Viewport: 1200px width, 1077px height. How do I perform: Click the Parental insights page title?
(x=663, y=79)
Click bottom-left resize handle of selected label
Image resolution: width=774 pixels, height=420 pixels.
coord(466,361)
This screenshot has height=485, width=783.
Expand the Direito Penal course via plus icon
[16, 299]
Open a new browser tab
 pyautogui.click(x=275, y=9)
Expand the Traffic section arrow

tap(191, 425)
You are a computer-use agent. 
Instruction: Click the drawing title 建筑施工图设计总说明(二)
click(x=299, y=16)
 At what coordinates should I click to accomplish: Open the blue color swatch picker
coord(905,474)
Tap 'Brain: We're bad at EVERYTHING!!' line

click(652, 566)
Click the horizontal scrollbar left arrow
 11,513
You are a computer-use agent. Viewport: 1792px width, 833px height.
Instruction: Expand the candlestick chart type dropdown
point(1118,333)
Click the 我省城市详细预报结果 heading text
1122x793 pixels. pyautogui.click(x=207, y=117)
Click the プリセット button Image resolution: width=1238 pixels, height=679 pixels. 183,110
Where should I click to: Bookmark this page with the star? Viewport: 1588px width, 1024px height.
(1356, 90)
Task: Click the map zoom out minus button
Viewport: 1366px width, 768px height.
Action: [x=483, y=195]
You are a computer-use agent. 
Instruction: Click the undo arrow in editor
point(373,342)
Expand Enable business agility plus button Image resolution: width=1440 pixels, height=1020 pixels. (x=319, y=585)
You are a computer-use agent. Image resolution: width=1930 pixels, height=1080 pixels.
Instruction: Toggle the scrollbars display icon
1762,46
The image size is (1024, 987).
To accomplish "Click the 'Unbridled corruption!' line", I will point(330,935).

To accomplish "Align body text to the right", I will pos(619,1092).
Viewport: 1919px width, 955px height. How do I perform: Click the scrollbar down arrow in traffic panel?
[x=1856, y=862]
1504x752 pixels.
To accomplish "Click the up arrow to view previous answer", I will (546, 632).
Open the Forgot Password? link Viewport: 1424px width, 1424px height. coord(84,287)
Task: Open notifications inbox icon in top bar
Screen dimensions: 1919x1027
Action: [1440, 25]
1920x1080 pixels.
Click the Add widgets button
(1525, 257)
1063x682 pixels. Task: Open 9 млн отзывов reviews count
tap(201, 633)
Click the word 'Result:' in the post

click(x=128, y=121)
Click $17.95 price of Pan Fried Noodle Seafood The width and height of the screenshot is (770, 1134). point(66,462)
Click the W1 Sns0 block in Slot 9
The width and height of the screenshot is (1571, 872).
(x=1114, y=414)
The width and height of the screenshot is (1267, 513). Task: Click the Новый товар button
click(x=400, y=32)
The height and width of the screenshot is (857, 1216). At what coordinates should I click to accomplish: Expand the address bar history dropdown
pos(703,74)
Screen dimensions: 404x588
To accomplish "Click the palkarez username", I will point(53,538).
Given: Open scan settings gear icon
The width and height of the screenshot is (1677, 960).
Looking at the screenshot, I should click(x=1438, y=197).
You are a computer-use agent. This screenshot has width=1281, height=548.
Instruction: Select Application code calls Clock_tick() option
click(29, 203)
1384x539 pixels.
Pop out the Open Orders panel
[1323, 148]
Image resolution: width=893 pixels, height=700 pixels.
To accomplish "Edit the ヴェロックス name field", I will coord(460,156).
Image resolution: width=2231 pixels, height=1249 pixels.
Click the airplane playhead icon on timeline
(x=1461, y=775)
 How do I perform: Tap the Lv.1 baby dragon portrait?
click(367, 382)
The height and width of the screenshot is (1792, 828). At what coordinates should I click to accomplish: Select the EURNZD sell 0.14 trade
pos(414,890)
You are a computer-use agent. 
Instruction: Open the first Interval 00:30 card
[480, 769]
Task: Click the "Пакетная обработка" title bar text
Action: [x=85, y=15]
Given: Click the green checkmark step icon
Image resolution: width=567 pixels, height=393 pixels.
_ _ _ _ _
Convert these lines into a JSON list of strings with one string per line, leaving out blank lines, and cover every row.

### CORRECT RESULT
[
  "Viewport: 1200px width, 1077px height. How do I perform: Click the Parental insights page title?",
  "(x=663, y=79)",
  "Click bottom-left resize handle of selected label",
  "Image resolution: width=774 pixels, height=420 pixels.",
  "coord(466,361)",
  "This screenshot has height=485, width=783.",
  "Expand the Direito Penal course via plus icon",
  "[16, 299]",
  "Open a new browser tab",
  " pyautogui.click(x=275, y=9)",
  "Expand the Traffic section arrow",
  "tap(191, 425)",
  "You are a computer-use agent. ",
  "Instruction: Click the drawing title 建筑施工图设计总说明(二)",
  "click(x=299, y=16)",
  " At what coordinates should I click to accomplish: Open the blue color swatch picker",
  "coord(905,474)",
  "Tap 'Brain: We're bad at EVERYTHING!!' line",
  "click(652, 566)",
  "Click the horizontal scrollbar left arrow",
  " 11,513",
  "You are a computer-use agent. Viewport: 1792px width, 833px height.",
  "Instruction: Expand the candlestick chart type dropdown",
  "point(1118,333)",
  "Click the 我省城市详细预报结果 heading text",
  "1122x793 pixels. pyautogui.click(x=207, y=117)",
  "Click the プリセット button Image resolution: width=1238 pixels, height=679 pixels. 183,110",
  "Where should I click to: Bookmark this page with the star? Viewport: 1588px width, 1024px height.",
  "(1356, 90)",
  "Task: Click the map zoom out minus button",
  "Viewport: 1366px width, 768px height.",
  "Action: [x=483, y=195]",
  "You are a computer-use agent. ",
  "Instruction: Click the undo arrow in editor",
  "point(373,342)",
  "Expand Enable business agility plus button Image resolution: width=1440 pixels, height=1020 pixels. (x=319, y=585)",
  "You are a computer-use agent. Image resolution: width=1930 pixels, height=1080 pixels.",
  "Instruction: Toggle the scrollbars display icon",
  "1762,46",
  "The image size is (1024, 987).",
  "To accomplish \"Click the 'Unbridled corruption!' line\", I will point(330,935).",
  "To accomplish \"Align body text to the right\", I will pos(619,1092).",
  "Viewport: 1919px width, 955px height. How do I perform: Click the scrollbar down arrow in traffic panel?",
  "[x=1856, y=862]",
  "1504x752 pixels.",
  "To accomplish \"Click the up arrow to view previous answer\", I will (546, 632).",
  "Open the Forgot Password? link Viewport: 1424px width, 1424px height. coord(84,287)",
  "Task: Open notifications inbox icon in top bar",
  "Screen dimensions: 1919x1027",
  "Action: [1440, 25]",
  "1920x1080 pixels.",
  "Click the Add widgets button",
  "(1525, 257)",
  "1063x682 pixels. Task: Open 9 млн отзывов reviews count",
  "tap(201, 633)",
  "Click the word 'Result:' in the post",
  "click(x=128, y=121)",
  "Click $17.95 price of Pan Fried Noodle Seafood The width and height of the screenshot is (770, 1134). point(66,462)",
  "Click the W1 Sns0 block in Slot 9",
  "The width and height of the screenshot is (1571, 872).",
  "(x=1114, y=414)",
  "The width and height of the screenshot is (1267, 513). Task: Click the Новый товар button",
  "click(x=400, y=32)",
  "The height and width of the screenshot is (857, 1216). At what coordinates should I click to accomplish: Expand the address bar history dropdown",
  "pos(703,74)",
  "Screen dimensions: 404x588",
  "To accomplish \"Click the palkarez username\", I will point(53,538).",
  "Given: Open scan settings gear icon",
  "The width and height of the screenshot is (1677, 960).",
  "Looking at the screenshot, I should click(x=1438, y=197).",
  "You are a computer-use agent. This screenshot has width=1281, height=548.",
  "Instruction: Select Application code calls Clock_tick() option",
  "click(29, 203)",
  "1384x539 pixels.",
  "Pop out the Open Orders panel",
  "[1323, 148]",
  "Image resolution: width=893 pixels, height=700 pixels.",
  "To accomplish \"Edit the ヴェロックス name field\", I will coord(460,156).",
  "Image resolution: width=2231 pixels, height=1249 pixels.",
  "Click the airplane playhead icon on timeline",
  "(x=1461, y=775)",
  " How do I perform: Tap the Lv.1 baby dragon portrait?",
  "click(367, 382)",
  "The height and width of the screenshot is (1792, 828). At what coordinates should I click to accomplish: Select the EURNZD sell 0.14 trade",
  "pos(414,890)",
  "You are a computer-use agent. ",
  "Instruction: Open the first Interval 00:30 card",
  "[480, 769]",
  "Task: Click the \"Пакетная обработка\" title bar text",
  "Action: [x=85, y=15]",
  "Given: Click the green checkmark step icon",
  "Image resolution: width=567 pixels, height=393 pixels."
]